[Required work]: Beginning with the line that holds "Where should I click to: Toggle" in the data below, give again every line through the one that holds "is (1380, 1102).", exactly as written.
[[ Available data, beginning ]]
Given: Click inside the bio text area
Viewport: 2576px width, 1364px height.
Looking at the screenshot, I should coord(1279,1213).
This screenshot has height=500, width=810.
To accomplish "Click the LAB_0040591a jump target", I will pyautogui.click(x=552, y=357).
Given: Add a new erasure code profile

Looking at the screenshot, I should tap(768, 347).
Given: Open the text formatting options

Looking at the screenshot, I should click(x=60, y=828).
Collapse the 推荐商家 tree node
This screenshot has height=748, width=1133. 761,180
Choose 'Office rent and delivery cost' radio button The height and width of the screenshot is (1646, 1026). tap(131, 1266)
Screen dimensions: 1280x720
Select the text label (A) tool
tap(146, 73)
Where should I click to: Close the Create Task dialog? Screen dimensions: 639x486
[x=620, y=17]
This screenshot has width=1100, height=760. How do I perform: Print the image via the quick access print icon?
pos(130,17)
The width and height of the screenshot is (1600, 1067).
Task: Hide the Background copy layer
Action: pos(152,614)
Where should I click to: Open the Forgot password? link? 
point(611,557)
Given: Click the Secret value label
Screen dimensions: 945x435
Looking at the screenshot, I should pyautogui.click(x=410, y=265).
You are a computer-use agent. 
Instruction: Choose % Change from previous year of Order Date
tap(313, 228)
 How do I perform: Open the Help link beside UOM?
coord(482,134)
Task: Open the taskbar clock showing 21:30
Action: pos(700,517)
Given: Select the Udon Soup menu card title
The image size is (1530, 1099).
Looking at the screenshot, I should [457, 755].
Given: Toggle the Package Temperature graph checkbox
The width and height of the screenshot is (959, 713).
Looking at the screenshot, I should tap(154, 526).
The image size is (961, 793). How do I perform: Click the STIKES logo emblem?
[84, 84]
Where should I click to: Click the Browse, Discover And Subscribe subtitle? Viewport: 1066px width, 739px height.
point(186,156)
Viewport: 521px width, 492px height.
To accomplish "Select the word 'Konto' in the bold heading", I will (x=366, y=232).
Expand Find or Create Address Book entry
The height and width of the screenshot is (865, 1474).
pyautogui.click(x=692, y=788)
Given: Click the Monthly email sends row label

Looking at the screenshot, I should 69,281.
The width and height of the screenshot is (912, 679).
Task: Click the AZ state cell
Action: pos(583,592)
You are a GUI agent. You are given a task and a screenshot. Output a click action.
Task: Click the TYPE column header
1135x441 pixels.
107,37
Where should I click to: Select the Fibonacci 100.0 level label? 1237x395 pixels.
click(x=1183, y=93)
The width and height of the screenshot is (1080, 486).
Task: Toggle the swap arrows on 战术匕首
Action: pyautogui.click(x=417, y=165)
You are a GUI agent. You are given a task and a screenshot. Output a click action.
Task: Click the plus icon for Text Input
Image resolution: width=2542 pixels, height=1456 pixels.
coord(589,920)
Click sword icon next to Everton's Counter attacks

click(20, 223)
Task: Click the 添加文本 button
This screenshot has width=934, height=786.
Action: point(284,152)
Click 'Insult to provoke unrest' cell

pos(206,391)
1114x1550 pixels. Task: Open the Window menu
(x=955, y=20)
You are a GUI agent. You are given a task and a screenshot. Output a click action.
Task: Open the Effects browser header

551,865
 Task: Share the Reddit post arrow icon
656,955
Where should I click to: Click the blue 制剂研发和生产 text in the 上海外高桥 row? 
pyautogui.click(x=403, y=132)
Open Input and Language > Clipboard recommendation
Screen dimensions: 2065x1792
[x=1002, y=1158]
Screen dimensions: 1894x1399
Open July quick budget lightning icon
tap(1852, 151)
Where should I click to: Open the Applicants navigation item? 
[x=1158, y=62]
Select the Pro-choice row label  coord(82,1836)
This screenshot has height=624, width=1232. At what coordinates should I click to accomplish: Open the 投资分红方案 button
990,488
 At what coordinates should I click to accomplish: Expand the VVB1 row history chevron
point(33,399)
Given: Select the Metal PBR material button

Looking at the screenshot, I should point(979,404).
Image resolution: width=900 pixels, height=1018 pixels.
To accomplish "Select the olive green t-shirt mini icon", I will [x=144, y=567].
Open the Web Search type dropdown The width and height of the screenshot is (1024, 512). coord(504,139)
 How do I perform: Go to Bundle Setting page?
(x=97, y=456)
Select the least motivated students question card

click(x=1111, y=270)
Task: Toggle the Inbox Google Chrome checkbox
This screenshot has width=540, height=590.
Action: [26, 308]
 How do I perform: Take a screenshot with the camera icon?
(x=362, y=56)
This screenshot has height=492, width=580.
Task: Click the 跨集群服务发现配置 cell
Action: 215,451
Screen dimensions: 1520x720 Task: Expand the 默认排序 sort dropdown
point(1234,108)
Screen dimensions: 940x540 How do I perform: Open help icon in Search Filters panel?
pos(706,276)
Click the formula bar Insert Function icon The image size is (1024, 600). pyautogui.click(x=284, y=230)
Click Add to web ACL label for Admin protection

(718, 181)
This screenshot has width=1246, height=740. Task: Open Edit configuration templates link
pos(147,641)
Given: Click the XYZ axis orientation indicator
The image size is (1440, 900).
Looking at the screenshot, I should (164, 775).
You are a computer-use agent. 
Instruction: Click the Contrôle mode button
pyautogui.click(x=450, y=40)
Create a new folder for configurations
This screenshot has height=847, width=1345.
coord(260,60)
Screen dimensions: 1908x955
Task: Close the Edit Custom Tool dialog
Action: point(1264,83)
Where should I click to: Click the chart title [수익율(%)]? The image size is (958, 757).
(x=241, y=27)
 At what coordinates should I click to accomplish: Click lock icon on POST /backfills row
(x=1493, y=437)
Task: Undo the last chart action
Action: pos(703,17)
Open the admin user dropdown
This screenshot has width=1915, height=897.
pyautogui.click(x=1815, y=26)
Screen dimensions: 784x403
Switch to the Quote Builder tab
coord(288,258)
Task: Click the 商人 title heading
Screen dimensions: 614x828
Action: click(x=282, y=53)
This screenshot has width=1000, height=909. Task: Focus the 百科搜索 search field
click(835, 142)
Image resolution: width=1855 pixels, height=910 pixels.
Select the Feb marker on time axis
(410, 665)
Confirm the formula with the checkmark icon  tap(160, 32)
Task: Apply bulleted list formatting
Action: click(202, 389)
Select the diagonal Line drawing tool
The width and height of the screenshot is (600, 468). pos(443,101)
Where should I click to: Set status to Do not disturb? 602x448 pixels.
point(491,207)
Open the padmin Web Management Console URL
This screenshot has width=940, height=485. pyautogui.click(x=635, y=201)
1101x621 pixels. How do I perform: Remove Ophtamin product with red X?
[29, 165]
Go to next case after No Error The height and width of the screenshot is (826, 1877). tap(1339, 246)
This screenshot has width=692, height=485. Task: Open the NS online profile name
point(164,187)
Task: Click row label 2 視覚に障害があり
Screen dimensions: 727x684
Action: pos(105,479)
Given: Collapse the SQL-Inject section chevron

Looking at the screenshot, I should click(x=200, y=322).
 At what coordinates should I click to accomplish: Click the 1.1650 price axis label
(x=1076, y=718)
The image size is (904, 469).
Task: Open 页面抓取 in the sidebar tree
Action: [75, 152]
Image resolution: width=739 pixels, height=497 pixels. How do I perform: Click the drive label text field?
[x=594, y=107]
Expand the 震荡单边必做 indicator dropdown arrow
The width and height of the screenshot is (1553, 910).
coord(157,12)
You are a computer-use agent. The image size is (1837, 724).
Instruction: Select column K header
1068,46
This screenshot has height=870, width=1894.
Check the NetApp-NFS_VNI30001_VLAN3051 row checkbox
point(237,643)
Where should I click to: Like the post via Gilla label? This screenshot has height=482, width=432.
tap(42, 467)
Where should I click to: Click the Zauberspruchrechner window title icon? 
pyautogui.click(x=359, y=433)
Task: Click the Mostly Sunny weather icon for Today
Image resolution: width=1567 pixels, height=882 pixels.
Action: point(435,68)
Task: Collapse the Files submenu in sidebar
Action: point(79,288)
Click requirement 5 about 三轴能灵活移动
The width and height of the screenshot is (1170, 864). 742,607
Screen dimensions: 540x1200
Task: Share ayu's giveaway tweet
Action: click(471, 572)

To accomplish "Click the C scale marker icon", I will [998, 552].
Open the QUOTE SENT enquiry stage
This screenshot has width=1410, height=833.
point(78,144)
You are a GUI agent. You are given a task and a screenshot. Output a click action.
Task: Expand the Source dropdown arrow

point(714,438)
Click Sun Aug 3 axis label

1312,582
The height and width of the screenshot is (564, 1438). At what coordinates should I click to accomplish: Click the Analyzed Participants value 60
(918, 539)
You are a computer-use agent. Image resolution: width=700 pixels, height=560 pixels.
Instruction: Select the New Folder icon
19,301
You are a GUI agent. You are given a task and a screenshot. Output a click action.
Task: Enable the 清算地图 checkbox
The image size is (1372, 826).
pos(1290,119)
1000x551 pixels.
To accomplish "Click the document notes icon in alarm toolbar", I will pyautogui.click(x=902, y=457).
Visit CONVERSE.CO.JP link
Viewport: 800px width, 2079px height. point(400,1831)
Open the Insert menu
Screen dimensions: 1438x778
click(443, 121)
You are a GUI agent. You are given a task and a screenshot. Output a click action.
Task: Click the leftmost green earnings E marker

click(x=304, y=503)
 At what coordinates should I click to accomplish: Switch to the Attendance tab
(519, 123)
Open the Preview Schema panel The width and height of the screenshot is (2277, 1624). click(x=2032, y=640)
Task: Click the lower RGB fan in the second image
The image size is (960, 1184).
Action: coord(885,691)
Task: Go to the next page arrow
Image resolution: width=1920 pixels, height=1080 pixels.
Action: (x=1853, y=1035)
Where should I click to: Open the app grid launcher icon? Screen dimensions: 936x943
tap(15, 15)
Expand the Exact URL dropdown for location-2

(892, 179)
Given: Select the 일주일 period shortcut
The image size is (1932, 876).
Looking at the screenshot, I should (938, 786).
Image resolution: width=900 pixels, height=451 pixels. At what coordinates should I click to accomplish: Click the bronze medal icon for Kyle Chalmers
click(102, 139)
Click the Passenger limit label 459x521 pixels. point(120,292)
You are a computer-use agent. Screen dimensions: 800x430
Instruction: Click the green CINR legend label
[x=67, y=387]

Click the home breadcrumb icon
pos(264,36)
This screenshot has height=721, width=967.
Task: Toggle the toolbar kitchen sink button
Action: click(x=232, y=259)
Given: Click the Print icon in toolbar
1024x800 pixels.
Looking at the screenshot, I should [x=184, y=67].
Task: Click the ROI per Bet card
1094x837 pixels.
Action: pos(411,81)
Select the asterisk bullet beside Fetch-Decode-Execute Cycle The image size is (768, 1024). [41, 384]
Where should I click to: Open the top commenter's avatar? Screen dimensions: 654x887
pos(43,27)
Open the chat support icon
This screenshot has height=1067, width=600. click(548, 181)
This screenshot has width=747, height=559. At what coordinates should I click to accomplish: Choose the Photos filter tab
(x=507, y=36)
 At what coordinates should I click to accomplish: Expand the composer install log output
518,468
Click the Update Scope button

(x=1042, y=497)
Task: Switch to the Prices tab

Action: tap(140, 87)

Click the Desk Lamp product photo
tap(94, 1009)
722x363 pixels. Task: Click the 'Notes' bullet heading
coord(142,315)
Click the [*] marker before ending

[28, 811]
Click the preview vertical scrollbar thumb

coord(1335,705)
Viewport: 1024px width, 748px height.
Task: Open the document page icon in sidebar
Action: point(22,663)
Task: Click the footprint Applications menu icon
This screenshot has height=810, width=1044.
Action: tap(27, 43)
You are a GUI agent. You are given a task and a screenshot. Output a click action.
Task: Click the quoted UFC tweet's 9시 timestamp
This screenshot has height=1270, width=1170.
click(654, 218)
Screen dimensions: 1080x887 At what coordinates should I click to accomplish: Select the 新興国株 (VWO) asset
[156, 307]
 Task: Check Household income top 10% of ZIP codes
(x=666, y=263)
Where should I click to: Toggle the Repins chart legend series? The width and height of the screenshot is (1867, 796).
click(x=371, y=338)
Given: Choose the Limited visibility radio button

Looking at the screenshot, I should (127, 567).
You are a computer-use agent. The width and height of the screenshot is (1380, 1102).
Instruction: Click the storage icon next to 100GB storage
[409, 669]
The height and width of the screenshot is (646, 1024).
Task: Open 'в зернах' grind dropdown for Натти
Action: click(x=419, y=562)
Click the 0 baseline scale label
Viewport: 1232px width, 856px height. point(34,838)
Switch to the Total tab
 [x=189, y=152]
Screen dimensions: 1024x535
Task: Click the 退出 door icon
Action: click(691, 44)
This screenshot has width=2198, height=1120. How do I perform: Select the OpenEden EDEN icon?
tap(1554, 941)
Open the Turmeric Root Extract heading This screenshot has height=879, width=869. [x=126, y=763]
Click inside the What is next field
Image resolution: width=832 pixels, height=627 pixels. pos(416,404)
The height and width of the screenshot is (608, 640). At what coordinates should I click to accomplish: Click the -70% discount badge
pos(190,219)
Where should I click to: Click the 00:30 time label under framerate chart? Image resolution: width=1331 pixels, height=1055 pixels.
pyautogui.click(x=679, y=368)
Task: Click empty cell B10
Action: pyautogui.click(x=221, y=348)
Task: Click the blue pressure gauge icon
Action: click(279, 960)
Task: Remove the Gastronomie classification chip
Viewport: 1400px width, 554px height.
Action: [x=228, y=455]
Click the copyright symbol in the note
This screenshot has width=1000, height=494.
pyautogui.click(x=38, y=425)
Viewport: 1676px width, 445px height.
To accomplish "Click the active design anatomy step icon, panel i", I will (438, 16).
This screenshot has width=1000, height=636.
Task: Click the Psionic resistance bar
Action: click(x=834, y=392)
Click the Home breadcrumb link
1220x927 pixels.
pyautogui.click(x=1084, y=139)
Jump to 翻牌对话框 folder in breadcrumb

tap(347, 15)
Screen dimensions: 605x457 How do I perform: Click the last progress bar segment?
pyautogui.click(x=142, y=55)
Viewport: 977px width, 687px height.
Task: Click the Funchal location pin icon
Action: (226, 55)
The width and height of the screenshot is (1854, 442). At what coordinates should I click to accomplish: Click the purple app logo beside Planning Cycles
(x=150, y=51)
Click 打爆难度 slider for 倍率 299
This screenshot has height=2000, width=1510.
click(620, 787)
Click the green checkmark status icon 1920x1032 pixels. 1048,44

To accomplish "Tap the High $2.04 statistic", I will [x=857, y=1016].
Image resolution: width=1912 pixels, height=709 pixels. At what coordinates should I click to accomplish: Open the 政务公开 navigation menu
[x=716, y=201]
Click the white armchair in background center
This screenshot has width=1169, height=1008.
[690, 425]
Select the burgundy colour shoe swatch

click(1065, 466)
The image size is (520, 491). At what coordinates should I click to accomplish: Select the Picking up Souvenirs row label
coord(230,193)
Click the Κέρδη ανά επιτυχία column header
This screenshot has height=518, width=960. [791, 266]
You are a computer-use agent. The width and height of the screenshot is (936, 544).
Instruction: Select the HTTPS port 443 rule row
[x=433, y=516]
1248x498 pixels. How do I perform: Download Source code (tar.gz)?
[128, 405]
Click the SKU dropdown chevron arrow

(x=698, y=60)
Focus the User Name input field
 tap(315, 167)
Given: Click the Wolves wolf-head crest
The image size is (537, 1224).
[[ Available data, end ]]
[Answer to this problem]:
Where should I click to: Toggle the Repins chart legend series? The width and height of the screenshot is (1867, 796).
click(x=371, y=338)
Given: Choose the Limited visibility radio button

Looking at the screenshot, I should (127, 567).
You are a computer-use agent. The width and height of the screenshot is (1380, 1102).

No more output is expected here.